Portant le poids des ans avec prestance et un détachement amusé, Albert Uderzo sera finalement resté un homme peu connu, de caractère réservé et d'allure tranquille, préférant parler de son travail que de lui.
370 millions d'albums
Grand amateur de Ferrari (une vingtaine ont transité par son garage), ce fils d'un couple d'immigrés italiens résidait dans un hôtel particulier de Neuilly-sur-Seine. Il était riche, grâce aux 370 millions d'albums vendus dans le monde (traduits en 111 langues ou dialectes), une quinzaine de films (animation et cinéma), un parc de loisirs, des produits dérivés par centaines.
Né dans la Marne en 1937 dans une famille d'immigrés italiens, Albert Uderzo avait découvert le bande dessinée en lisant Mickey Mouse dans Le Petit Parisien. Autodidacte et daltonien Uderzo développe très jeune une mémoire visuelle et une faculté d’observation exceptionnelles, et fait ses débuts comme dessinateur pendant la guerre auprès de la Société Parisienne d'Edition, qui publiait notamment Bibi Fricotin et Les Pieds nickelés.
C'est une période de vache enragée : "vivre de la BD était très dur à l'époque, disait-il, et j'ai dessiné une quantité astronomique de planches pour régler les fins de mois".
De Oumpah-Pah à Astérix
C'est en 1951 qu'il fait la rencontre la plus importante de sa vie professionnelle, celle de René Goscinny, passionné comme lui par Walt Disney, Laurel et Hardy et la bande dessinée. C'est un coup de foudre amical. "Ça a été une sorte de coup de foudre mutuel. On a parlé des heures. Nous avons décidé de travailler ensemble", expliquait-il au Monde en 2003.

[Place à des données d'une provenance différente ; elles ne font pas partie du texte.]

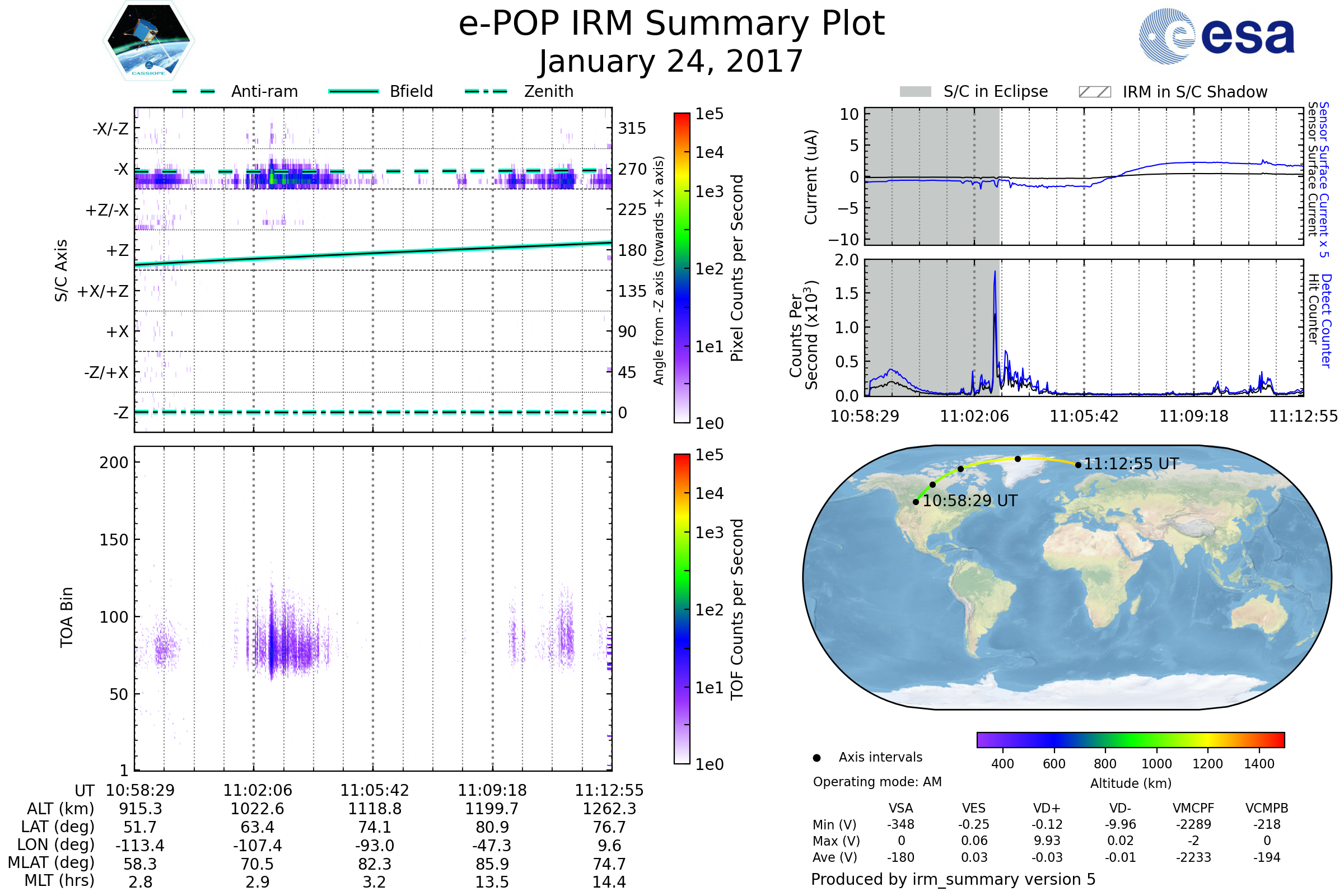Click the CASSIOPE satellite hexagon logo
Screen dimensions: 1344x896
pyautogui.click(x=148, y=41)
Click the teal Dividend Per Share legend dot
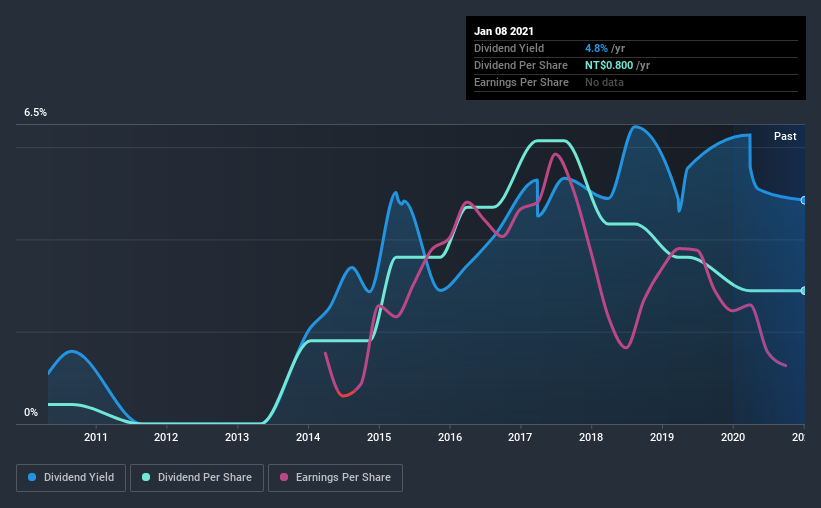This screenshot has width=821, height=508. [146, 477]
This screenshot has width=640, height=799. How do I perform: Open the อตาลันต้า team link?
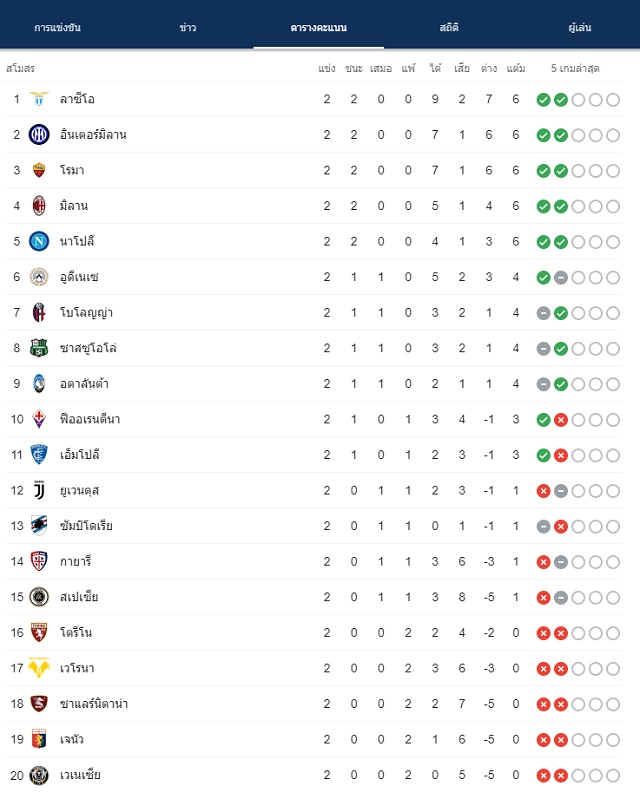pos(84,384)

Ensemble, ils donnent d'abord naissance aux Aventures d'Oumpah-Pah le Peau-Rouge, série déjà truffée d'anachronismes, et aux personnages de Jehan Pistolet, le corsaire, Luc Junior, reporter. Ils reprennent aussi ensemble la série de BD Benjamin et Benjamine, aventures trépidantes de deux enfants.
"On était cul et chemise"
En 1959, dans un HLM de Bobigny, où habite Uderzo, entre cigarettes et pastis, ils inventent un nouvel univers tout en "ix", avec une bande d'irréductibles Armoricains. L'idée proviendrait des séjours en Bretagne pendant la guerre du frère aîné d'Albert, Bruno, désireux d'échapper au STO (Service du travail obligatoire).
Anti-archétype du Gaulois viril, Astérix fait son apparition dans le premier numéro du magazine Pilote en octobre 1959, à la page 20. Le numéro s'arrache. Cette même année, Uderzo crée, avec le scénariste Jean-Michel Charlier, Les aventures de Tanguy et Laverdure, un succès (c'est le frère cadet d'Albert, Marcel, qui s'occupa en partie des couleurs).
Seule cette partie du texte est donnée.